No, but it can be _läcker_ (pronunciation). _Den här läckra maten_ - this delicious food.

EDIT: Someone was faster than me!


----------



## boer

It sounds the same as the Afrikaans and Dutch word lekker.


----------



## Typiskt

Uhm, sure you can say "läcker" about food, but how common is that? I've never heard anyone say "läcker" while talking about food...


----------



## sakvaka

Typiskt said:


> Uhm, sure you can say "läcker" about food, but how common is that? I've never heard anyone say "läcker" while talking about food...



Really?
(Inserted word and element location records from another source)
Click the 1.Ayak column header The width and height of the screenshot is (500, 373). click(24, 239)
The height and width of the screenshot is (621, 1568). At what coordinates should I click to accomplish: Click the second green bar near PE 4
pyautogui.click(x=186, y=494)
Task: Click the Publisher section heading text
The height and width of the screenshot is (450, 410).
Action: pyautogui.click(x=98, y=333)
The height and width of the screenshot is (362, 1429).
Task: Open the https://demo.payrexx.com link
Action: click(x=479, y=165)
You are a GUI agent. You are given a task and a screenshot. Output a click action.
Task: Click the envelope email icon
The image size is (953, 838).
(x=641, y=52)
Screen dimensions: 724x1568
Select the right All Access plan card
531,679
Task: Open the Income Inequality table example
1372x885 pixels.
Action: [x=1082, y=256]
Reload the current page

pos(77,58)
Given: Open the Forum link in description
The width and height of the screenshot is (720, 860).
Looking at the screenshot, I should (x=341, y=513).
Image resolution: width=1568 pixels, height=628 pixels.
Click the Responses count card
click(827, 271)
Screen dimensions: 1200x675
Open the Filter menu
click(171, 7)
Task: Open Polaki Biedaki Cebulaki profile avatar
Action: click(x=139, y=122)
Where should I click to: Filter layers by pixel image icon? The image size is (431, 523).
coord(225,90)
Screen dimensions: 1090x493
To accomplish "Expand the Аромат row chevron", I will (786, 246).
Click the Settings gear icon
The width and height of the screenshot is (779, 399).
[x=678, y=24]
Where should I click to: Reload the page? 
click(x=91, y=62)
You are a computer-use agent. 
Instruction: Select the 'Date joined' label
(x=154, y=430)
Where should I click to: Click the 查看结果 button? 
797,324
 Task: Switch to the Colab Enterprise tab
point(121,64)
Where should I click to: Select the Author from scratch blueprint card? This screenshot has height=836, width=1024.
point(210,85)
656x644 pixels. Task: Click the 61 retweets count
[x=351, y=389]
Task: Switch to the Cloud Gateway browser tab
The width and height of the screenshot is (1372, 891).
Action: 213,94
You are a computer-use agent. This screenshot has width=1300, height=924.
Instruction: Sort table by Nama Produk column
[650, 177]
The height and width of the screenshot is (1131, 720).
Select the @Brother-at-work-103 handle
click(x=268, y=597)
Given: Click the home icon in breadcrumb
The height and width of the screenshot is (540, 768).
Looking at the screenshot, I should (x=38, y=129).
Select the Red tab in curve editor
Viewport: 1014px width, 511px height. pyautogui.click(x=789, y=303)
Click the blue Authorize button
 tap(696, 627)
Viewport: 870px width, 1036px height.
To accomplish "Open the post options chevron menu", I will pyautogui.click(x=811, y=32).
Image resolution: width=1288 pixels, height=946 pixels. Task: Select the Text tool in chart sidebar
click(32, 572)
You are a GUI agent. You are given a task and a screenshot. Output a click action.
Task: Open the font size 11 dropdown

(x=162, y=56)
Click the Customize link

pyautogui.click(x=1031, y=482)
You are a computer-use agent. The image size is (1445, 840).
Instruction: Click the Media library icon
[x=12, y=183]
What would be more common, _smakfull_, or... even a plain _god_?

_Hanne, help us! We're moving threateningly towards off-topic!_


----------



## Åvävvla

Typiskt said:


> Uhm, sure you can say "läcker" about food, but how common is that? I've never heard anyone say "läcker" while talking about food...


 
Ever seen cooking shows on the telly? 

While _gott_ certaily is the most common word, I don't think there's anything weird about using _läckert_.


----------



## Typiskt

Åvävvla said:


> Ever seen cooking shows on the telly?
> 
> While _gott_ certaily is the most common word, I don't think there's anything weird about using _läckert_.



"Läckerbit" har jag såklart hört, men "Den här maten är läcker" etc, njaaa.


----------



## BlueSuede

I mina öron låter "Läcker mat" fullständigt korrekt. Likaså "Den här maten är läcker". Visste inte att det finns en skillnad mellan de svenska dialekterna i det här exemplet.


----------



## AutumnOwl

Visst kan man säga "läcker mat", men det kanske är vanligare att använda läcker om kakor, tårtor och bakelser.


----------